The same simulation now showing an "Omega Block" with more meridional flow, with the strongest parts of the flow (the "jets") split apart to the northern and southern mid-latitudes. Credit: NASA Goddard Scientific Visualization Studio/S. Sutherland

These conditions can occur all on their own, of course, during the normal variability of weather. The "Omega Block" - the pattern shown in the image above, named for its resemblance to the Greek letter Ω - is a very well-known feature that happens every so often. It can result in heat waves and flooding events, but it will eventually break down, typically due to smaller-scale ripples (ie: "short waves") in the pattern causing the extreme ridges and troughs to decay and smooth out.

For the past 5 years, however, there has been a growing body of evidence that suggests the warming of the Arctic - which is heating up much faster than the rest of the world - is behind an increase in the occurrence of these "blocked" jet stream patterns, especially in the summer months, and thus behind an increase in the number of prolonged extreme weather events.

In this new study, Mann and his colleagues first identified a specific "fingerprint" in the temperature gradient across the mid-latitudes that favours the development of these persistent "double jet" patterns. Basically, when this "fingerprint" is present, the shape of the jet stream pattern, and how the small scale ripples flow along the pattern, actually work together to keep the pattern intact for long periods of time. 

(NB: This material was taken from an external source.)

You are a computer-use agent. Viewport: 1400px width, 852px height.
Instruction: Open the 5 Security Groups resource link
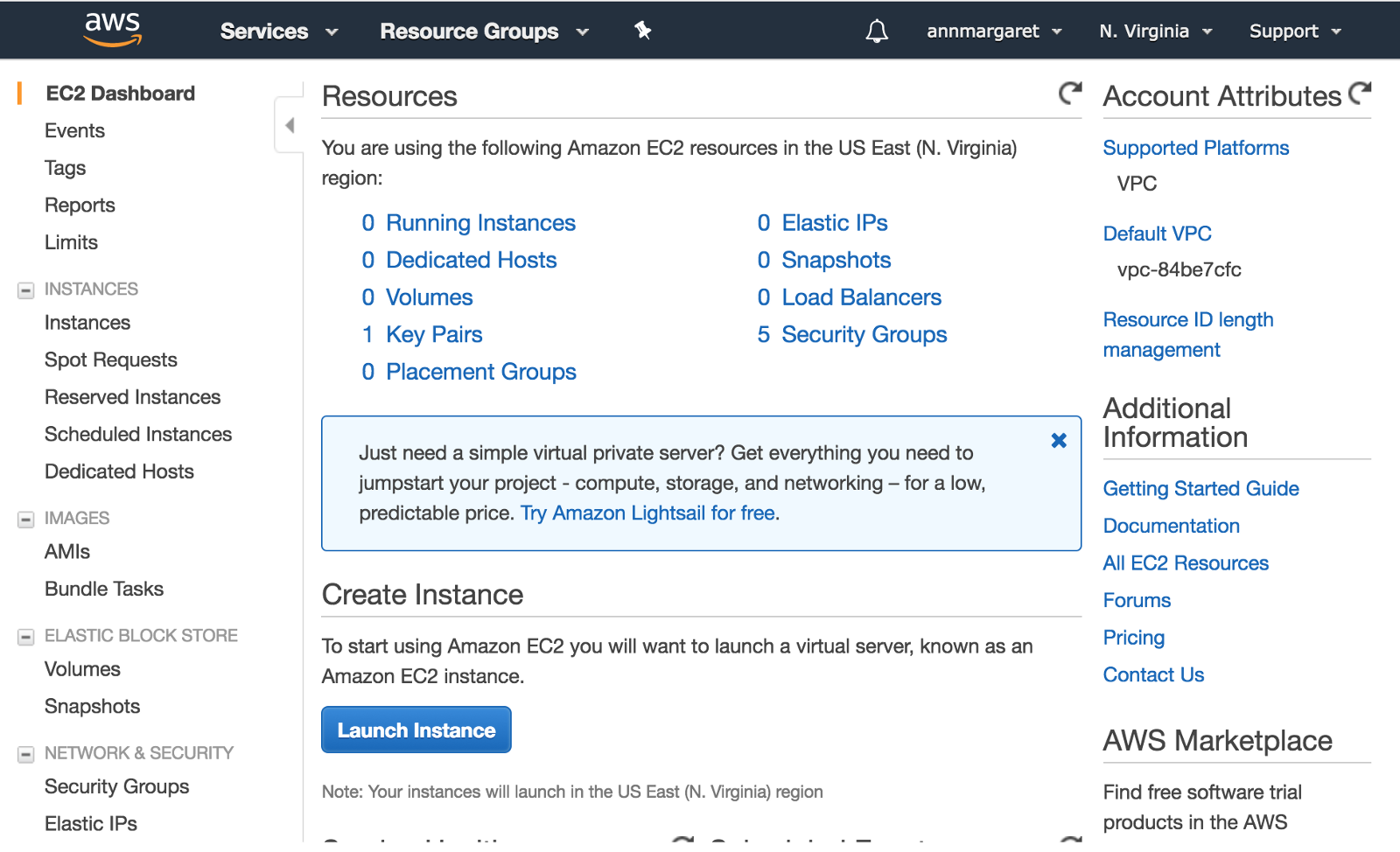click(853, 335)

"Under certain circumstances the wave disturbance is effectively constrained by an atmospheric wave guide, something similar to the way a coaxial cable guides a television signal," Mann told Penn State News. "Disturbances then cannot easily dissipate, and very large amplitude swings in the jet stream north and south can remain in place as it rounds the globe."

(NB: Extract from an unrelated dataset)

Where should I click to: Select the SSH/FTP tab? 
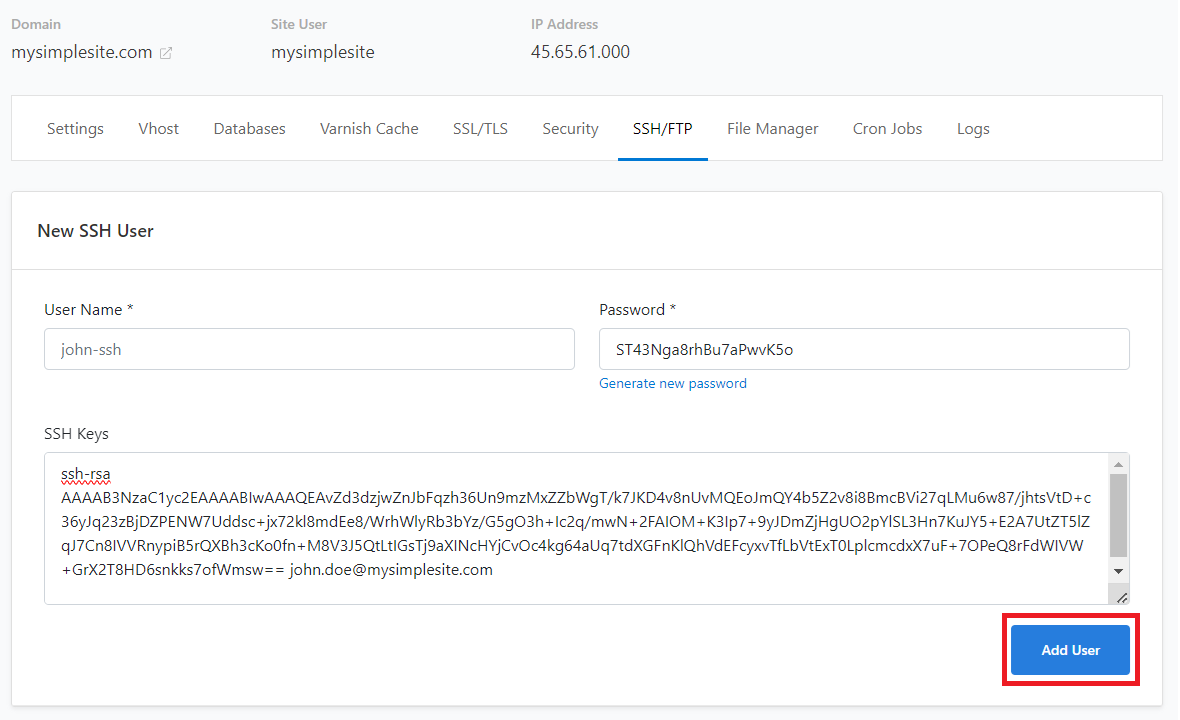(662, 128)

Based on their study, this "atmospheric wave guide" comes into effect, sustaining the pattern of the jet stream for long periods of time, when there are between 6 and 8 peaks and valleys in the flow.

Once they had that "fingerprint" pattern, they applied it to the results of 48 different climate models (part of the Coupled Model Intercomparison Project Phase 5, or CMIP5), which they used to simulate historical temperature gradients across the mid-latitudes (something these models can reliably reproduce), and they compared it to actual real world historical temperature records as well. Their results show that these double jet patterns have been turning up more often in the summer months, and that it is the most recent warming, over the past decade, that has allowed scientists to pick out this signal from the natural variability of the weather.

As the team wrote in the study:

In summary, our analysis of both historical model simulations and observational surface temperature data, strongly suggests that anthropogenic warming is impacting the zonal mean temperature profile in a manner conducive to wave resonance and a consequent increase in persistent weather extremes in the boreal summer. Combined with other additional proposed mechanisms for climate change impacts on extreme weather, this adds to the weight of evidence for a human influence on the occurrence of devastating events such as the 2003 European heat wave, the 2010 Pakistan flood and Russian heat wave, the 2011 Texas heat wave and recent floods in Europe.

While this is an active research area, which means that scientists are investigating it and gathering evidence - some of which supports it and some of which refutes it - this is still a very intriguing idea, with some very important implications about how we're altering our planet and what kind of weather we could be inflicting on ourselves in the future through those alterations.

What's next?

"Currently we have only looked at historical simulations," Mann told Penn State News. "What's up next is to examine the model projections of the future and see what they imply about what might be in store as far as further increases in extreme weather are concerned."